▶ _TASK STATEMENT_: When a line of the records below contains the string "will", copy that whole line.

▶ _RECORDS SHOWN_:

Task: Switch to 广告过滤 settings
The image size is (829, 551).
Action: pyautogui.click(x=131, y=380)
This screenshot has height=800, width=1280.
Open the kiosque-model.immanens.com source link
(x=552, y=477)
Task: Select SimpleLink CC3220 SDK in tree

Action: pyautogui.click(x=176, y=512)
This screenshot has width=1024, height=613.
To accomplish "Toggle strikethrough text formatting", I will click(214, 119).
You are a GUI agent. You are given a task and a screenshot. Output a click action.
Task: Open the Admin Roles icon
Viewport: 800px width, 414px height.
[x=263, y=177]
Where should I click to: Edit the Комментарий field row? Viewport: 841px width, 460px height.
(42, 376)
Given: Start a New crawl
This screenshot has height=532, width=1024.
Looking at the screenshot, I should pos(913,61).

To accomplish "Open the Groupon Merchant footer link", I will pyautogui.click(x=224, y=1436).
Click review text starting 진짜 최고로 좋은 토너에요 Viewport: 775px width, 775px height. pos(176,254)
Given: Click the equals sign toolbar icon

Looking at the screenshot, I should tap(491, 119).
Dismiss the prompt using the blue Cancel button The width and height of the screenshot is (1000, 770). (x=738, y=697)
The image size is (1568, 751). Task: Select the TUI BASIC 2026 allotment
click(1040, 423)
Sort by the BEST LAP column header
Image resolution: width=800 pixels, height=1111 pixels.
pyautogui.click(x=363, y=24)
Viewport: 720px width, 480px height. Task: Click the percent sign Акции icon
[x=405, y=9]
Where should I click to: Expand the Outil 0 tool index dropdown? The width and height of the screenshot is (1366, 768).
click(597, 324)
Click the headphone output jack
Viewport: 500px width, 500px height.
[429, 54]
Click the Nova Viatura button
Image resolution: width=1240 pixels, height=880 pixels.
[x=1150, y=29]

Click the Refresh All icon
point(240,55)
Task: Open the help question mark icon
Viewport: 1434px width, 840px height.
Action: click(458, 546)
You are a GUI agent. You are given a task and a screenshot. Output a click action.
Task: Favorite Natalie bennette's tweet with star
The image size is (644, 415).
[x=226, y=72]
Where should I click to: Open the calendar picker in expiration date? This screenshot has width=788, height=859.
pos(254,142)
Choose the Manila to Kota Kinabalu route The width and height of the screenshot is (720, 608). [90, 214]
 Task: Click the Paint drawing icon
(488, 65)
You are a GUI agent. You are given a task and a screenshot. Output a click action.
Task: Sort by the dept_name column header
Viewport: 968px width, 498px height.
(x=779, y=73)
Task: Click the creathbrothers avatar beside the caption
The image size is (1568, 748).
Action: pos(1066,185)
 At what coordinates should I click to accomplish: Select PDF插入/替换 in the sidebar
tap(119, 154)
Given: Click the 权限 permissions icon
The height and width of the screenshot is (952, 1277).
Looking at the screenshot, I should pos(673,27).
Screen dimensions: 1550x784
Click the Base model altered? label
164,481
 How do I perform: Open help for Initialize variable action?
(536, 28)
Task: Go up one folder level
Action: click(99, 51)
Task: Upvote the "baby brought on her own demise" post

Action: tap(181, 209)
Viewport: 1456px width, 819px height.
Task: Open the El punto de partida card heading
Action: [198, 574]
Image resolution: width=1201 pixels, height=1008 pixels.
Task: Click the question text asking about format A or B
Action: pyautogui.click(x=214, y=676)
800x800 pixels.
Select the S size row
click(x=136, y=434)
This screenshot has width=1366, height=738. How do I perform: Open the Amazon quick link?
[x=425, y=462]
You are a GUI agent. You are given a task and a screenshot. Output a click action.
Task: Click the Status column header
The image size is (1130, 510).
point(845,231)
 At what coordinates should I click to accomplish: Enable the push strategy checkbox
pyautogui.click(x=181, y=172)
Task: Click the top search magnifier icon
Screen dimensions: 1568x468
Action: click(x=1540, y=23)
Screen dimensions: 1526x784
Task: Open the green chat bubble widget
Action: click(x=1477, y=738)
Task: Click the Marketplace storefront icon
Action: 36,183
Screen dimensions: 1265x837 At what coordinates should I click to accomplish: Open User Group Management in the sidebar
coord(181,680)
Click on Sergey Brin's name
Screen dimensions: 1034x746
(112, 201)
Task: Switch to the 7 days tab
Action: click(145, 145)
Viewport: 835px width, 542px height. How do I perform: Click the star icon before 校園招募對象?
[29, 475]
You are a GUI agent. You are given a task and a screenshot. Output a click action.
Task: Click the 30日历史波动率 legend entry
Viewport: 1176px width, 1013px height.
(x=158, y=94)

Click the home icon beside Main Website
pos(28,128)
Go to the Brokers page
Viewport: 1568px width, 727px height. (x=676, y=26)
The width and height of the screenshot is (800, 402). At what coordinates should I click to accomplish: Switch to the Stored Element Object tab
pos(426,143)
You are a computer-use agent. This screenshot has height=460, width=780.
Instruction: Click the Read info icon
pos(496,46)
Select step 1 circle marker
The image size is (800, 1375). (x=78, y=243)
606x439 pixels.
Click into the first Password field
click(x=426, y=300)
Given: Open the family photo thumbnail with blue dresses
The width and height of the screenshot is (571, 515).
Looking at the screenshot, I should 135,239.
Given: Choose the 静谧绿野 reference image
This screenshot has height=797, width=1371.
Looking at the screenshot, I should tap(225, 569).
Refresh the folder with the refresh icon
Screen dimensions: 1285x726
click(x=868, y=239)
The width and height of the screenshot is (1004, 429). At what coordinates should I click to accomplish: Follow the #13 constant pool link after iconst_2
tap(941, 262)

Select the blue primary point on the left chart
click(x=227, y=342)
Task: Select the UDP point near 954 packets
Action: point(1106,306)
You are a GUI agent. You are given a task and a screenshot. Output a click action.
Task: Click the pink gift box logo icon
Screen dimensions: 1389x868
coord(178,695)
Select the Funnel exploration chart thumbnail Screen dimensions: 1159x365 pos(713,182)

▶ _TASK OUTPUT_:
To accomplish "Toggle strikethrough text formatting", I will click(214, 119).
To accomplish "Open the Groupon Merchant footer link", I will pyautogui.click(x=224, y=1436).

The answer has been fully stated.